## YOUR OBJECTIVE
When a line in the data below includes "panel", pick it out and copy it.

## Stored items
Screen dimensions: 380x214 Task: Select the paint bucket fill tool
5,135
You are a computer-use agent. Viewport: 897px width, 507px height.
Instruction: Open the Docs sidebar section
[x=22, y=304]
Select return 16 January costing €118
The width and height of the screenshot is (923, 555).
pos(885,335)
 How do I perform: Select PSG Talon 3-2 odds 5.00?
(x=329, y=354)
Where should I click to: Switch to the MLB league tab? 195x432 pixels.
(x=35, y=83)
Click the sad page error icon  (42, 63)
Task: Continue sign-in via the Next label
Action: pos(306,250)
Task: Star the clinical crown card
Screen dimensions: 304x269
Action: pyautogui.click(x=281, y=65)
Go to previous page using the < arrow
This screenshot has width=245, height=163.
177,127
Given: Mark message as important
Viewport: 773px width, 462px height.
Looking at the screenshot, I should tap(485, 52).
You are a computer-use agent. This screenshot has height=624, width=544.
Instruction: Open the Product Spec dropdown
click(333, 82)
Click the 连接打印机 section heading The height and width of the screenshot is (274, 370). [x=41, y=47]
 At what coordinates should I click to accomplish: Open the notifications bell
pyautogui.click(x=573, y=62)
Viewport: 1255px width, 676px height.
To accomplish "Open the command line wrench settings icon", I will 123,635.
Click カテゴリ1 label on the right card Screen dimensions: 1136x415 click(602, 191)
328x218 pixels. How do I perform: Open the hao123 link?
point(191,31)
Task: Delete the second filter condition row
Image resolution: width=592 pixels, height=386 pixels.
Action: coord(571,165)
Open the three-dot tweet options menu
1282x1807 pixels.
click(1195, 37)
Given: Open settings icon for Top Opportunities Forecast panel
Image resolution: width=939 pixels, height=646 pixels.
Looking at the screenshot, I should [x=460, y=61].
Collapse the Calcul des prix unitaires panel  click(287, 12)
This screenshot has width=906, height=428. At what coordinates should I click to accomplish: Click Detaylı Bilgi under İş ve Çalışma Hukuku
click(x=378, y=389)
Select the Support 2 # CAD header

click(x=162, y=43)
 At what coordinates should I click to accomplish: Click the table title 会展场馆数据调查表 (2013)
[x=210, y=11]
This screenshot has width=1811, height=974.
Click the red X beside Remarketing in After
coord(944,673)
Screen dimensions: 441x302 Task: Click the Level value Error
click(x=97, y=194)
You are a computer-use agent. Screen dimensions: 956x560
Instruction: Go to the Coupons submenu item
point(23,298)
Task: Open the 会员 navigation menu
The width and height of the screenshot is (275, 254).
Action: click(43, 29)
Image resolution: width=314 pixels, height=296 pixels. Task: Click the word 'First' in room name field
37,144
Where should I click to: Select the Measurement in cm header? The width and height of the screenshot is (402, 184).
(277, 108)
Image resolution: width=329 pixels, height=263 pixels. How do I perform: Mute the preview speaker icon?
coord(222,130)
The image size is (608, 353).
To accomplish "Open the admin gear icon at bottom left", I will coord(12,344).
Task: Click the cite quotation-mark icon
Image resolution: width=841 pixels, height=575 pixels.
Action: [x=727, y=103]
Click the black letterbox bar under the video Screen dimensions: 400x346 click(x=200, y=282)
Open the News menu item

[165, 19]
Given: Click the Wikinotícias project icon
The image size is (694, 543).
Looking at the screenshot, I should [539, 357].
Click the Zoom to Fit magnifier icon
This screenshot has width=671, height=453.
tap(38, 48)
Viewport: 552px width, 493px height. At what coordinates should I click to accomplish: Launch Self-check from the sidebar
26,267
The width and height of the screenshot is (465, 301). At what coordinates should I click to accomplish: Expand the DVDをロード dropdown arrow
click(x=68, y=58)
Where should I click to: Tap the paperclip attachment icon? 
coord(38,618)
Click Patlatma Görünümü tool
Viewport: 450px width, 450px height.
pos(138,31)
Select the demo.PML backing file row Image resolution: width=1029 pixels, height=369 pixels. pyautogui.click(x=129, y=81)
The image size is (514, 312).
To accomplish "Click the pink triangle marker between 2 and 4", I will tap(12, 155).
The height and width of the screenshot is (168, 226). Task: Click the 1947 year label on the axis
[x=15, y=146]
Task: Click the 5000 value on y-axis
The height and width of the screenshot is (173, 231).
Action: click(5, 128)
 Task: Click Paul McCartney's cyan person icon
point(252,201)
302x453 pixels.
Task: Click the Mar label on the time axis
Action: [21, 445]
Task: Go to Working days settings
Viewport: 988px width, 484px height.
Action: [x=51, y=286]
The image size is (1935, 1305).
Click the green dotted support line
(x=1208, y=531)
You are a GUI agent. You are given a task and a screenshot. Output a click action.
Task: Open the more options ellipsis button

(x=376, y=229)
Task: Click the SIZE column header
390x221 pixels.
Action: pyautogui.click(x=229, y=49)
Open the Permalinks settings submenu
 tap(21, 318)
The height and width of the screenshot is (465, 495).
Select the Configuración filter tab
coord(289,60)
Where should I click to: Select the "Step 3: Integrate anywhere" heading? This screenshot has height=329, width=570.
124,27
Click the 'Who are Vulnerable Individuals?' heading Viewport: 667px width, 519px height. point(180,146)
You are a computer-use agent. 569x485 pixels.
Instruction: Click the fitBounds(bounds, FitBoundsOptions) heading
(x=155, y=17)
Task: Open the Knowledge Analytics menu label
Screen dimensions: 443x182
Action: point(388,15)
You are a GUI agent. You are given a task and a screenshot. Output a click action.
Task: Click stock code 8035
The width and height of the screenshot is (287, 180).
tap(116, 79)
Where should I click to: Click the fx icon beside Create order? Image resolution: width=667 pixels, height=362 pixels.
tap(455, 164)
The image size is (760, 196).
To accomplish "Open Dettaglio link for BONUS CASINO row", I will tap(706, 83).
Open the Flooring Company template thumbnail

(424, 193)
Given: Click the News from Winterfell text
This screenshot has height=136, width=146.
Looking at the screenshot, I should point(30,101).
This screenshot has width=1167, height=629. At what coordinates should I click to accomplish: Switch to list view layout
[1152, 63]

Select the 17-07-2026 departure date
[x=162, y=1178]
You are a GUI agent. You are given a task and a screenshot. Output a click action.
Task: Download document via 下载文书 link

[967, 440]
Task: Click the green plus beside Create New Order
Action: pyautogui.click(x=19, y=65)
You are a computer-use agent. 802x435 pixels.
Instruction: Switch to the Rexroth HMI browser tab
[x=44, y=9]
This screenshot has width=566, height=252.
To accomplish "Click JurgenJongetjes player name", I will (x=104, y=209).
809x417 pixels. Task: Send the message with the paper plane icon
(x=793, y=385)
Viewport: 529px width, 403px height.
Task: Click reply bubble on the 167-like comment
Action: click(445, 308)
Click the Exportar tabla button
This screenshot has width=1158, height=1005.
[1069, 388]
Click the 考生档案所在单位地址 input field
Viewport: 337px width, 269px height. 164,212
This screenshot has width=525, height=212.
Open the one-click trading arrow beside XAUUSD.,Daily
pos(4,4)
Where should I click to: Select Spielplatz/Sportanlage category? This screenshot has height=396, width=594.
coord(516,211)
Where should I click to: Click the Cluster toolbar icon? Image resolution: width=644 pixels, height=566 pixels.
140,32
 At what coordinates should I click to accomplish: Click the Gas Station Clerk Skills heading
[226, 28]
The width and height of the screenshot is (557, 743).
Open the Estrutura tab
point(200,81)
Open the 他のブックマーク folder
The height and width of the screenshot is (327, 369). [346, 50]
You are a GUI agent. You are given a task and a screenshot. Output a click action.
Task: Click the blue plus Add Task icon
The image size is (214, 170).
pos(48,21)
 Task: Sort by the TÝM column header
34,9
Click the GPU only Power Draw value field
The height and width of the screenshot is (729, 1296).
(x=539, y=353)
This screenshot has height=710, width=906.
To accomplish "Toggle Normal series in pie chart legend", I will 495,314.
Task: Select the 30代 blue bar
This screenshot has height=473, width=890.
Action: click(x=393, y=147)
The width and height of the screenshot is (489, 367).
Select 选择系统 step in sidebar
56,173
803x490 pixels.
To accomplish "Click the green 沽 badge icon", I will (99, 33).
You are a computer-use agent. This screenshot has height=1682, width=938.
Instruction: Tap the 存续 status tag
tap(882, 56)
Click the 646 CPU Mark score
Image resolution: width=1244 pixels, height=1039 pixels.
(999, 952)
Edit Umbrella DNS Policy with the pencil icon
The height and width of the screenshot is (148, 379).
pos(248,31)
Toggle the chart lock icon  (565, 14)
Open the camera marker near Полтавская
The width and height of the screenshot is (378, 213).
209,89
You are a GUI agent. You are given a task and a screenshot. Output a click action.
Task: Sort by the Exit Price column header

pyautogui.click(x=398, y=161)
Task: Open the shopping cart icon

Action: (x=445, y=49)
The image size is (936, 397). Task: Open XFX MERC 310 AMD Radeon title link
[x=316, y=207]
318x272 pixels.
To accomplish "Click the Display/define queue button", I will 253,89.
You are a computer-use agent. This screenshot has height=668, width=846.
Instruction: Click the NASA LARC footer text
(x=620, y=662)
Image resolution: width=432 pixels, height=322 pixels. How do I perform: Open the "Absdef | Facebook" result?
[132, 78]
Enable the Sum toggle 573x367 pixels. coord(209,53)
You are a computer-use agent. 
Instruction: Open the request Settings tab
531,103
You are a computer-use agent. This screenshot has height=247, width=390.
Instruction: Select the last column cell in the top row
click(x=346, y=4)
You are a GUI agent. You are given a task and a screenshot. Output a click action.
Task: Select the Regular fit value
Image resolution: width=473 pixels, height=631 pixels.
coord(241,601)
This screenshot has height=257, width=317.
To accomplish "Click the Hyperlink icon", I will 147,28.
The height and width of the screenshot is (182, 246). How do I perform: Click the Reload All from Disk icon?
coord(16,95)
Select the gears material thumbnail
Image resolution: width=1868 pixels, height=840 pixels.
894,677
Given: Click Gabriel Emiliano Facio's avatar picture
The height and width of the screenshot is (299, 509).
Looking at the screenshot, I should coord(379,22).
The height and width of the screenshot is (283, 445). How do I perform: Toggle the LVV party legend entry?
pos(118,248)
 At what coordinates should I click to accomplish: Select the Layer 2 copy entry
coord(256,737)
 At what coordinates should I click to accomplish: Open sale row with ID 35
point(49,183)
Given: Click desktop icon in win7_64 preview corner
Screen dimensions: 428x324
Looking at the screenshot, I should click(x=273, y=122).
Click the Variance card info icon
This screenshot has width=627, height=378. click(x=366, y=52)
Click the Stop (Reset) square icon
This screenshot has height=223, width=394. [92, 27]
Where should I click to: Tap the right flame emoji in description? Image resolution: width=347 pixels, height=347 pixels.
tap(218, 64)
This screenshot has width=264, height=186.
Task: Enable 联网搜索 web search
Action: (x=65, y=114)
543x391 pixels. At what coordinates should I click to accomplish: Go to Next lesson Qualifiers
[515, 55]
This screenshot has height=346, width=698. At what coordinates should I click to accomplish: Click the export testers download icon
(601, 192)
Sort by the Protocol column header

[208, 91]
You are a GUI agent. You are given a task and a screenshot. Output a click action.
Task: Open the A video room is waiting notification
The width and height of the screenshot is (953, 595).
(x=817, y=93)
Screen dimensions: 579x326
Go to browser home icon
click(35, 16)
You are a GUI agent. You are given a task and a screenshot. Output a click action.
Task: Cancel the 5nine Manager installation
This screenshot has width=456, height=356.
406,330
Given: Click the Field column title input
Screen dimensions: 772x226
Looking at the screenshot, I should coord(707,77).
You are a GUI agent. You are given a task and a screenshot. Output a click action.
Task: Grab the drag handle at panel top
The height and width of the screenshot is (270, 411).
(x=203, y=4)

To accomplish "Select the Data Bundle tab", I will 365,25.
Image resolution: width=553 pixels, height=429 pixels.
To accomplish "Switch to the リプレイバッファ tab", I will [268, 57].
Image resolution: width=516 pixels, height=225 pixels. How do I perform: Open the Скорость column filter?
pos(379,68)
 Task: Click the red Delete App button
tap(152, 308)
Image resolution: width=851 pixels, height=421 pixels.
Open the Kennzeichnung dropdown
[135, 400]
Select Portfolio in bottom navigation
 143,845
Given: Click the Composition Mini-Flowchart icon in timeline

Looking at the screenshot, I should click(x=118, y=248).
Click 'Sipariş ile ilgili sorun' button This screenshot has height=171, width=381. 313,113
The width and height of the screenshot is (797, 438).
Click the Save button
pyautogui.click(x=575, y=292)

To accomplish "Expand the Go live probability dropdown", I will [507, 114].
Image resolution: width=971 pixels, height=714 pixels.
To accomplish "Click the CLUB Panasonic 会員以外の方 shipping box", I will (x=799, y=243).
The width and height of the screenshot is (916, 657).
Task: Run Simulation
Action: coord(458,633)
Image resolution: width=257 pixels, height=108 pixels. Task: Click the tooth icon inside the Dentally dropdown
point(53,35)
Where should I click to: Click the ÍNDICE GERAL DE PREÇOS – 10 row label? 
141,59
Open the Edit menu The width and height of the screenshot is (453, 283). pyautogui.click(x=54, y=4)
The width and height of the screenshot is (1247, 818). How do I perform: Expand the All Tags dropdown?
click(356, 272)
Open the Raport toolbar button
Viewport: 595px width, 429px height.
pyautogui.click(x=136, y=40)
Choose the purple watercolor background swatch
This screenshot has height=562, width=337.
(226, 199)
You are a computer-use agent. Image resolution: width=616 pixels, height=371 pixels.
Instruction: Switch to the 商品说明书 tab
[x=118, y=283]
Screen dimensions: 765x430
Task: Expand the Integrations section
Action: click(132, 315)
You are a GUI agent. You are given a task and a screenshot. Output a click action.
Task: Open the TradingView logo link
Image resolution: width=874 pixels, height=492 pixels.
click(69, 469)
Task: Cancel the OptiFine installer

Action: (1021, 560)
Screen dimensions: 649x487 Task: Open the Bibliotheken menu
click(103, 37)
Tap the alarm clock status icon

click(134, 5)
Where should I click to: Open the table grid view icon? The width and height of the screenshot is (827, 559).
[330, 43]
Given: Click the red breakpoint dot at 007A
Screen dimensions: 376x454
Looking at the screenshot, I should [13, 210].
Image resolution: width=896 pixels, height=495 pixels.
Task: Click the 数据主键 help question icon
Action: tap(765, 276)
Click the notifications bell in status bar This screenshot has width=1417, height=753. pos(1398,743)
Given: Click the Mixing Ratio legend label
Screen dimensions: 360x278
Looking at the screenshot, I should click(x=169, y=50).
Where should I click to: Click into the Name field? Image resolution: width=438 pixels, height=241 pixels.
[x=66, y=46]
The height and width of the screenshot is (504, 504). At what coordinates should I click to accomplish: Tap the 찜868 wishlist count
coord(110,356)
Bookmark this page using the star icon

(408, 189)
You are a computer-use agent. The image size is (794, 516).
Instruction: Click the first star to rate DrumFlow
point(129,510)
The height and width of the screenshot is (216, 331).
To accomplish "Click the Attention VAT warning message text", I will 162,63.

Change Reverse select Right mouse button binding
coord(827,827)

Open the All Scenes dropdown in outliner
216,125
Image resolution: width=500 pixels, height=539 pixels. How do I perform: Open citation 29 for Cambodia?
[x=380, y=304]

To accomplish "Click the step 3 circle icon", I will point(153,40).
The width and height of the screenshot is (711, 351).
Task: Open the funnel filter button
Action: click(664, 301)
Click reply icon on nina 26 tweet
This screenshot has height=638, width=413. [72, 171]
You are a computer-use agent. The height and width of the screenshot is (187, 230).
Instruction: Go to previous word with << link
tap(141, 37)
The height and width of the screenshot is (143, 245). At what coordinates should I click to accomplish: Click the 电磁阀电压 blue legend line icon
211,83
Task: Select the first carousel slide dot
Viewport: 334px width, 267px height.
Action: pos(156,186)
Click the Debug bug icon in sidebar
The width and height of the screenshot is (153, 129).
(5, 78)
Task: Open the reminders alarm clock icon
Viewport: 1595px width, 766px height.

## TASK RESULT
Given: Open settings icon for Top Opportunities Forecast panel
Collapse the Calcul des prix unitaires panel  click(287, 12)
Task: Grab the drag handle at panel top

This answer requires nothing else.